El panorama es distinto para Palo a Pique, en Treinta y Tres, un proyecto que arrastra más de 60 años sin concretarse. La Ceiar encargó dos consultorías —una de razonabilidad económica y otra de impacto ambiental— y, según adelantó Aguerre, “aparecen pocas posibilidades de que eso sea viable”.

El coordinador planteó que el organismo se inclina por reunirse con los productores arroceros de la zona para replantear el proyecto desde la demanda real de agua, en lugar de seguir atados a una obra diseñada hace más de seis décadas.
Los otros dos proyectos pilotos son una ampliación del modelo de “estrategias asociativas de agua para la producción”, que Aguerre impulsó en 2016 y 2017 desde el MGAP, cuando se incorporó riego a los campos de recría de terneras de productores lecheros para crear bancos de forraje. Hoy ese esquema alcanza a 22 colonias lecheras, entre ellas la de María Dolores.
La defensa ambiental
Sobre el impacto ambiental de las represas y del riego, Aguerre argumentó con el balance hídrico. En Uruguay llueven 1.400 litros de agua por metro cuadrado al año, de los cuales entre 500 y 600 escurren, y de ese excedente el país solo captura alrededor del 4% entre represas de riego, las hidroeléctricas del río Negro y la represa de Salto Grande.

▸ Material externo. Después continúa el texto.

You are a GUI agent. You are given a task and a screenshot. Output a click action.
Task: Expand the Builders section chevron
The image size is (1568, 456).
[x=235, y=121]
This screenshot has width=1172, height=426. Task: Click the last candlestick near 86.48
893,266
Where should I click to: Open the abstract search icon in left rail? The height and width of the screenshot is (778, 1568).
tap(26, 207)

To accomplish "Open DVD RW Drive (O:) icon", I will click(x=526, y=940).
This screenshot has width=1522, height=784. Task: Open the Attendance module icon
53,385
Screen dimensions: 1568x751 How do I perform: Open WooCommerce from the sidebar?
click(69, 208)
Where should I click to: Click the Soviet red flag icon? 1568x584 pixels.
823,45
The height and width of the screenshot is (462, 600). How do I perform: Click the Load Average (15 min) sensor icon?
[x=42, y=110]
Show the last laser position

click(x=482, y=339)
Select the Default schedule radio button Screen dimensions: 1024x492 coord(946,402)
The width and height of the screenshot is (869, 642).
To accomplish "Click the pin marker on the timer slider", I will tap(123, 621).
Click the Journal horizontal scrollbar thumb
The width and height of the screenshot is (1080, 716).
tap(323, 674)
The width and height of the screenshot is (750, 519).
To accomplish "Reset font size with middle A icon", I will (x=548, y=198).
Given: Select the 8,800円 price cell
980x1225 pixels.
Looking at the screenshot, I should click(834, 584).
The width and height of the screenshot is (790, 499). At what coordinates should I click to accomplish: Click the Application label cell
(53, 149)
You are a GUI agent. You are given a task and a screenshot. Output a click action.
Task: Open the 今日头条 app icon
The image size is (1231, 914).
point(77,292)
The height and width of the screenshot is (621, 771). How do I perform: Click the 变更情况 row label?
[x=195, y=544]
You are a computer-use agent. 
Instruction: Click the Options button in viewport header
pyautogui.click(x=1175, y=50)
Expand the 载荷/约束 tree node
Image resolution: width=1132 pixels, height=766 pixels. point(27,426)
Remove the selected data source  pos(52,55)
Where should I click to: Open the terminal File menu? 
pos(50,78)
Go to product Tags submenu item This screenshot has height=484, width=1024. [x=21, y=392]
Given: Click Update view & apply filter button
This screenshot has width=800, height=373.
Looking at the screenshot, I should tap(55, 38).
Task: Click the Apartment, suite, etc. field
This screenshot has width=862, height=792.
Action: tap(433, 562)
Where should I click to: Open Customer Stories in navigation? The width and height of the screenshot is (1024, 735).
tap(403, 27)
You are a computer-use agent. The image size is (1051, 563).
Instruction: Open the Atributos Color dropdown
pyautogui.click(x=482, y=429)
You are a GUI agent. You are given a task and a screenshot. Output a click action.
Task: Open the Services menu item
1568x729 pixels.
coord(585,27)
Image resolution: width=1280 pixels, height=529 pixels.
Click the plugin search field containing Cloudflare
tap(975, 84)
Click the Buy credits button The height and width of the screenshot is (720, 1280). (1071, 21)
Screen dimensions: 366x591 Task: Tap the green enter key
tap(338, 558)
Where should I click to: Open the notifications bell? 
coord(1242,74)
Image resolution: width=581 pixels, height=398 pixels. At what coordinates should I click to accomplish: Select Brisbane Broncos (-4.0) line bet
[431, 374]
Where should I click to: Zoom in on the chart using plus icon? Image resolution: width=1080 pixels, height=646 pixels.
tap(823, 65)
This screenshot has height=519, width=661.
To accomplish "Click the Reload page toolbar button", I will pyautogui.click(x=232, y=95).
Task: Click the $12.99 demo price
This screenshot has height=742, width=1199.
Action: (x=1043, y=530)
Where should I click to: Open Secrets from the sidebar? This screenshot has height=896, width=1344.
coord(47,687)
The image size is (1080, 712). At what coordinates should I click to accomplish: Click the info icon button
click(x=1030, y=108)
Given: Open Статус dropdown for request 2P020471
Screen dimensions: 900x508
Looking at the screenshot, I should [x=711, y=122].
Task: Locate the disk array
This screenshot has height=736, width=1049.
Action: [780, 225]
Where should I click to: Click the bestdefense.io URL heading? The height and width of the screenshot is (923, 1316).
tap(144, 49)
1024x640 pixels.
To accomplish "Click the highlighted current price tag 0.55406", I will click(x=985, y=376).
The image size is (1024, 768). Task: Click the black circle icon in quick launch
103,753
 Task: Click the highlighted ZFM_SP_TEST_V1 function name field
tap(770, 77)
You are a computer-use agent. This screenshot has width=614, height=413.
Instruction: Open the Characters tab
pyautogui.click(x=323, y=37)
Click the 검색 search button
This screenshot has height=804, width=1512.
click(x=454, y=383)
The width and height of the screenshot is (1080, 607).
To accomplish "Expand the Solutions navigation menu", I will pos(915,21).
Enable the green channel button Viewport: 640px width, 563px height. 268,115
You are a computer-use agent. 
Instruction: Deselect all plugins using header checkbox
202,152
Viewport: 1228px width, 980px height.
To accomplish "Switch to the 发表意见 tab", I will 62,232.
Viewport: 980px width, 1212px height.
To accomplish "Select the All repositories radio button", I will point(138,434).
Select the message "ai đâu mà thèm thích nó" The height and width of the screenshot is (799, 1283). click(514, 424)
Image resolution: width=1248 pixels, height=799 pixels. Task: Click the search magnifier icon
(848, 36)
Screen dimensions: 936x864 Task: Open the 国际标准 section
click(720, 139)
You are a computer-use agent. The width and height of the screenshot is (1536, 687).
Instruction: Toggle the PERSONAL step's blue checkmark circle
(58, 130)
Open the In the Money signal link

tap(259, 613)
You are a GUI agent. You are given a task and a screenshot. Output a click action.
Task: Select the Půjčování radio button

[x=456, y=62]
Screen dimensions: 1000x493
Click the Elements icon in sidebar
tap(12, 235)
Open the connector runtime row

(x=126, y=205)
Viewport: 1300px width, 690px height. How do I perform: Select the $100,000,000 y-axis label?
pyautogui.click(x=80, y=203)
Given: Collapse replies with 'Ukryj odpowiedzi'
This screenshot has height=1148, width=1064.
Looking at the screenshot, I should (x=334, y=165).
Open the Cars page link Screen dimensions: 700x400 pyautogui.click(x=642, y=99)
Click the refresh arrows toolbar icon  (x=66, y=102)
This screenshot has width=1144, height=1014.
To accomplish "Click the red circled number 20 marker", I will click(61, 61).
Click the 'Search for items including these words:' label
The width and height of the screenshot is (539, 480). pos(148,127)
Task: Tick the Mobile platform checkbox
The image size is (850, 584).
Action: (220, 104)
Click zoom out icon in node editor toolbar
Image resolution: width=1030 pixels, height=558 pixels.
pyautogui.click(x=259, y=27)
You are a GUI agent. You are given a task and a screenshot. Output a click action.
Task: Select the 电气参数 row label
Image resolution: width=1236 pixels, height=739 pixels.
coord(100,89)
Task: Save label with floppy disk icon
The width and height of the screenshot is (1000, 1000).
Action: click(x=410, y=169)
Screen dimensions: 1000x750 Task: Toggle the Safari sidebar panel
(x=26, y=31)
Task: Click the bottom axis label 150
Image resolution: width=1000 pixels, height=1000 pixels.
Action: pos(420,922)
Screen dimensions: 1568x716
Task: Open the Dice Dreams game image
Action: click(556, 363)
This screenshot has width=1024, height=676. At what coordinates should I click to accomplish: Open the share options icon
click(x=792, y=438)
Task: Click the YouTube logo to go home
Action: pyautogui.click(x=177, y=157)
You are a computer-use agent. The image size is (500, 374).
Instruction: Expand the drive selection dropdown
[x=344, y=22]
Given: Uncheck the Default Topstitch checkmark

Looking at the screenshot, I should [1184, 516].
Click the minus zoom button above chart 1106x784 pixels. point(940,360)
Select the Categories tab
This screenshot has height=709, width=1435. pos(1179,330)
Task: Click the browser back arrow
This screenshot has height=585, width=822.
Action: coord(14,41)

Sostuvo que si bien se ha instalado la idea de que el maíz o el arroz “gastan” agua, “no la gastan”, sino que “son un huéspedes intermediarios del agua en el ciclo hidrológico”. Y añadió que un cultivo bien regado incluso mejora la eficiencia en el uso de nutrientes como el fósforo y el nitrógeno, que solo son absorbidos por la planta cuando hay agua en el suelo. En su ausencia, se lixivian y terminan favoreciendo la eutrofización de los cursos de agua.
Aguerre cerró la entrevista con una reflexión sobre el momento elegido para hablar de riego, en medio de inundaciones y evacuados en distintas zonas del país: “La historia del desarrollo del riego en Uruguay ha estado sujeta no al ciclo hidrológico, sino al ciclo hidroilógico. Empieza la sequía, me pongo alerta, después me preocupo, me desespero, empiezo a pensar en el riego y, cuando terminé de pensarlo, llueve y entro en la indiferencia”. El desafío, sostuvo, es romper ese ciclo y empezar a planificar también en los años en que sobra el agua.